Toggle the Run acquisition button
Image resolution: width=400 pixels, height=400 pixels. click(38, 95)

---

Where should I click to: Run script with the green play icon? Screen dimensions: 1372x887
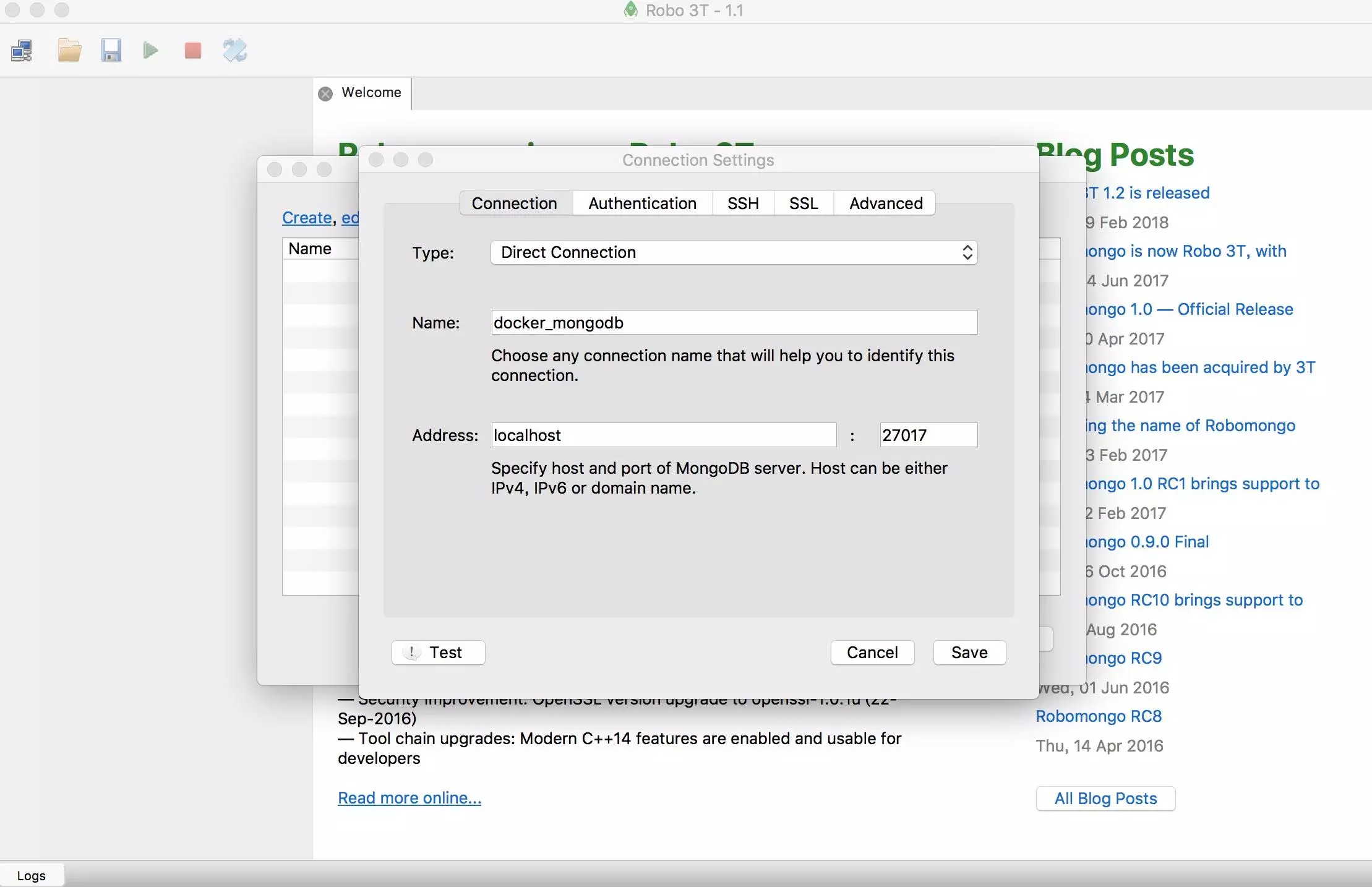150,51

--

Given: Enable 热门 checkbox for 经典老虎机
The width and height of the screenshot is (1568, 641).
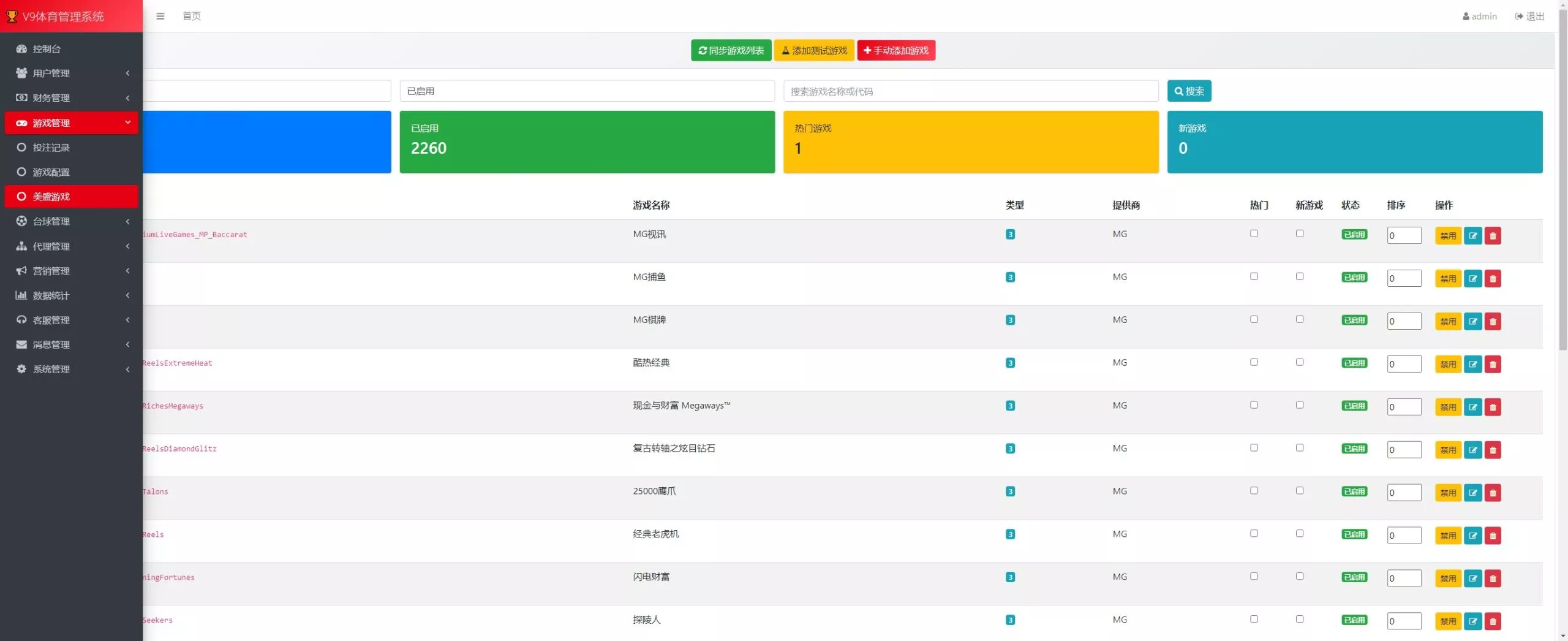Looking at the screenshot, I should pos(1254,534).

* Given request
Lay out the lines between the line holding "Given: Enable 热门 checkbox for 经典老虎机" and the line holding "Looking at the", inclusive, as a JSON list of strings with one string per line, skipping blank lines and leaving out the pictures.

* Answer to this exercise
[
  "Given: Enable 热门 checkbox for 经典老虎机",
  "The width and height of the screenshot is (1568, 641).",
  "Looking at the screenshot, I should pos(1254,534)."
]